若い頃はもちろん、40代になってからも何度か結婚の機会はあったが、仕事との折り合いをつけられず、今まで独身をとおしている。
学生の頃からの浪費グセは50代の今になってもおさまらず、独身の自由さから物欲のおもむくままに服やアクセサリーにお金をかけている
その結果陥っている「減らない借金」という自分の経済事情に今、ATMの前で佇んでいる。

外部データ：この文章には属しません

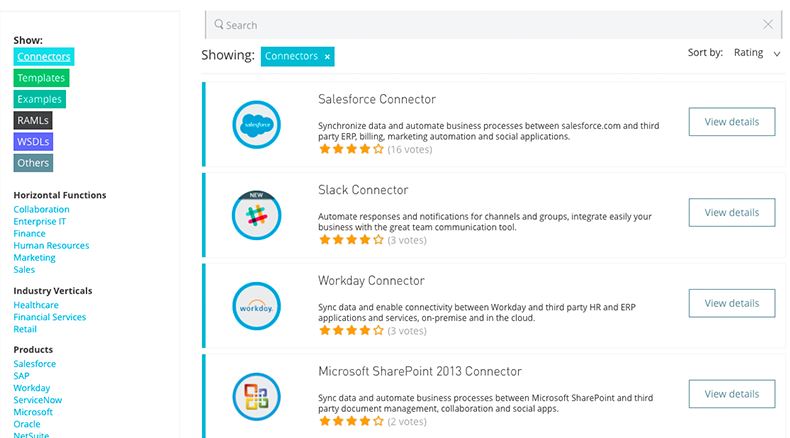View details for Salesforce Connector
The width and height of the screenshot is (790, 438).
pyautogui.click(x=731, y=122)
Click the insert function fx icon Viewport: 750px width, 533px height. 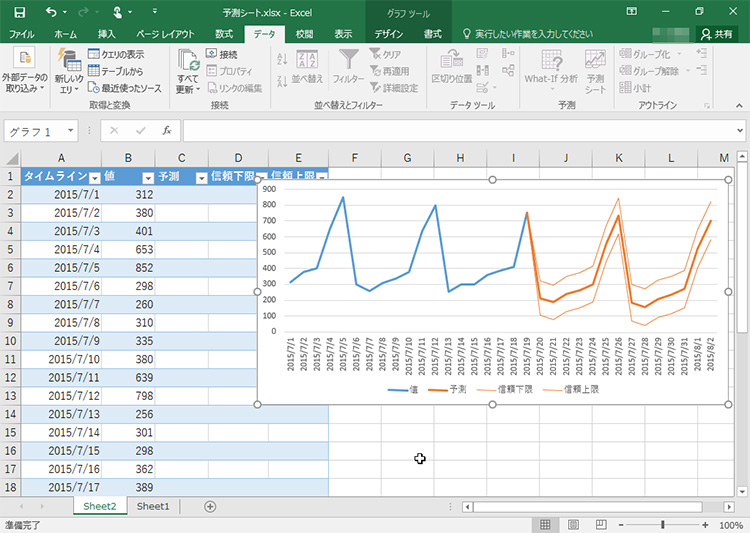(x=167, y=131)
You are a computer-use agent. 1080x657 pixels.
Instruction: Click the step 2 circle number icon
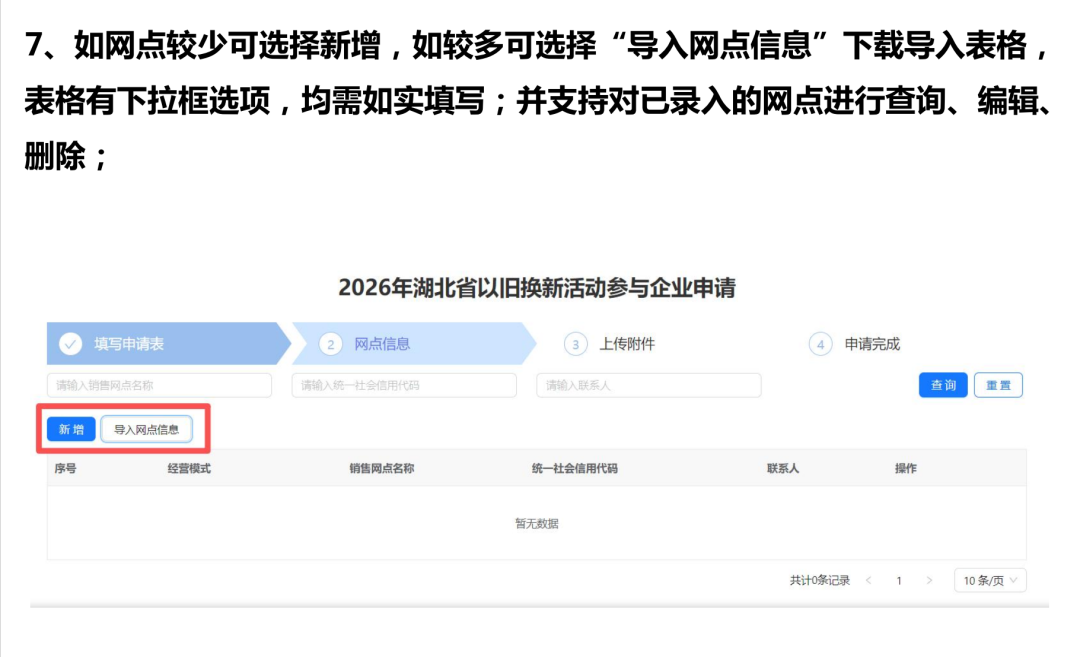click(x=330, y=344)
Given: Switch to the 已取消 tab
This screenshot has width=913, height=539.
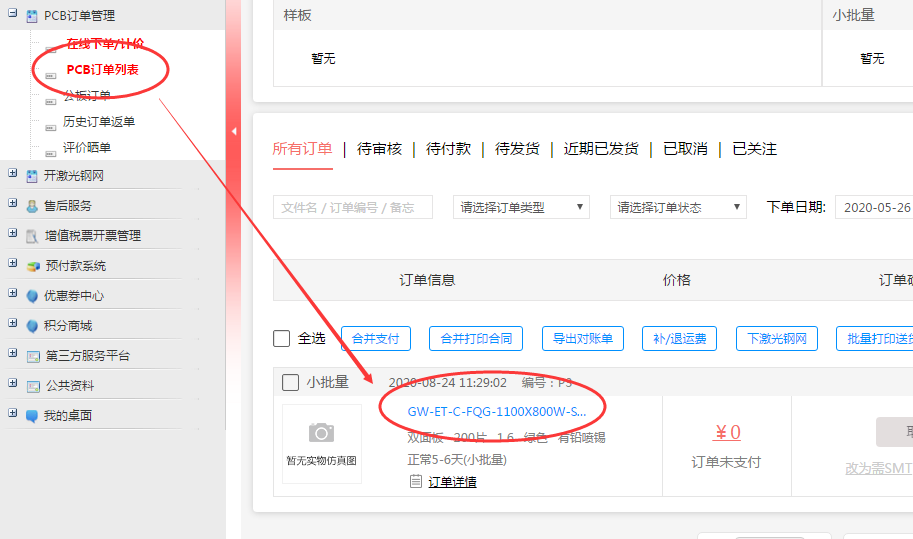Looking at the screenshot, I should pyautogui.click(x=685, y=149).
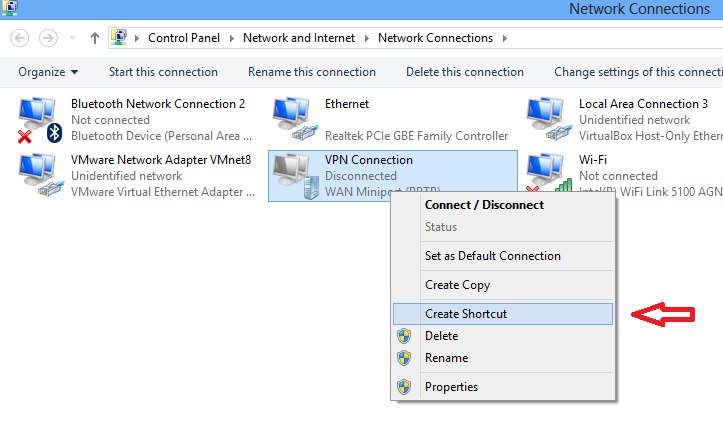The height and width of the screenshot is (421, 723).
Task: Click Delete this connection in toolbar
Action: [464, 72]
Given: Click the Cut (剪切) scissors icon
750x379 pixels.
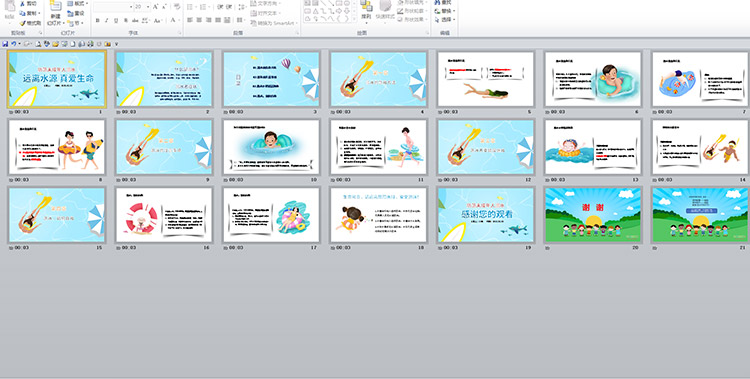Looking at the screenshot, I should pyautogui.click(x=22, y=4).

どうしてかしら?もう何度も返済してるのに残高がほとんど減らないってどういうこと?
その時、ATMの隣のコピー機のところにいた小太りの男に声をかけられた。派手な色のリュックを背負って丸い黒縁の眼鏡をかけた中年の男性。
あの、すみませんが、コピーしたものが出てこないのですが故障ですかな?
えっ?あ、えーと、これじゃないですか?
あ、これですこれです!こんな場所に出てくるなんて思いませんでした。最近のこの手の機械は構造がよくわかりませんな。複雑すぎて操作も難しい。昔の機械はもっと単純でした。

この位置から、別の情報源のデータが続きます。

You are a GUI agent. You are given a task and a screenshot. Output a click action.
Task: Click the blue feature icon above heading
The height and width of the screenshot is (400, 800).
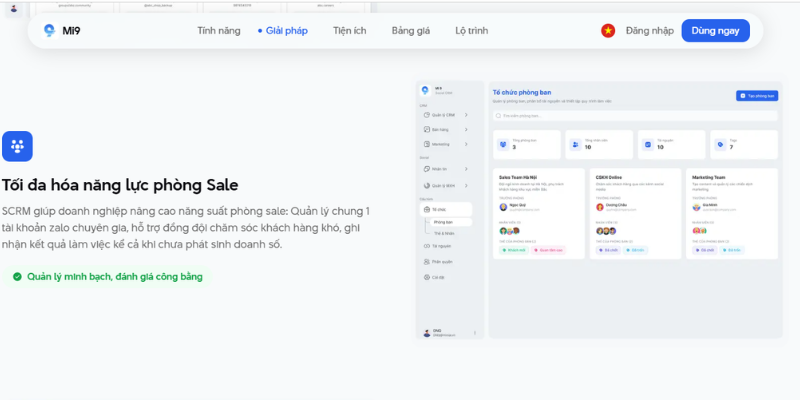tap(17, 146)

あ、はい・・確かにそうですね。でもわからなかったら店員さんに聞けば丁寧に教えてくれますよ。恥ずかしがることないですから。
なるほど、そのとおりですな。助かりました。・・ところであなたも何かお困りだったのでは?そのATMの前でだいぶ考え込まれていたご様子で・・、店員さんお呼びしましょうか?
いえ、私は大丈夫です。
困ったときは恥ずかしがらずに店員さんを呼ばれた方が・・
だから大丈夫ですって!これは店員さんを呼んでどうにかなることではありませんから。
はぁ、これは失礼しました。余計なお世話でしたな。
あ、ごめんなさい、ついキツイ言い方してしまって・・でもほんとに大丈夫ですから。
でしたらいいのですが・・ただ、深刻な悩みを抱えている人は何となくわかるんです。職業柄というか何といか・・。
職業柄・・というと?
男はリュックの外ポケットから名刺入れを取り出して1枚差し出した。
しばはまFP事務所
代表・ファイナンシャルプランナー
芝ハマヲ
電話:000-000-0000 メール:xxxxxx@gmail.com
申し遅れました。私はこういうものです。
ファイナンシャル・・あー、保険屋さんですか。
んー、まあ保険なんかも関係ありますが他にもいろいろと。お金に関することならなんでも相談にのるのが私の仕事です。
なんでも・・ですか?
はい、家計の管理や資金計画、資産運用に相続の問題なども扱います。あと借金の悩みなんかの相談も多いですな。
借金・・そういうことにも詳しいんですか?
はい・・あ、もしかして借金のことでお悩みですかな?
え?あ、いえいえ、私のは借金ではなくてクレジットカードの支払いのことですから。
クレジット・・それも実質的には借金と同じです。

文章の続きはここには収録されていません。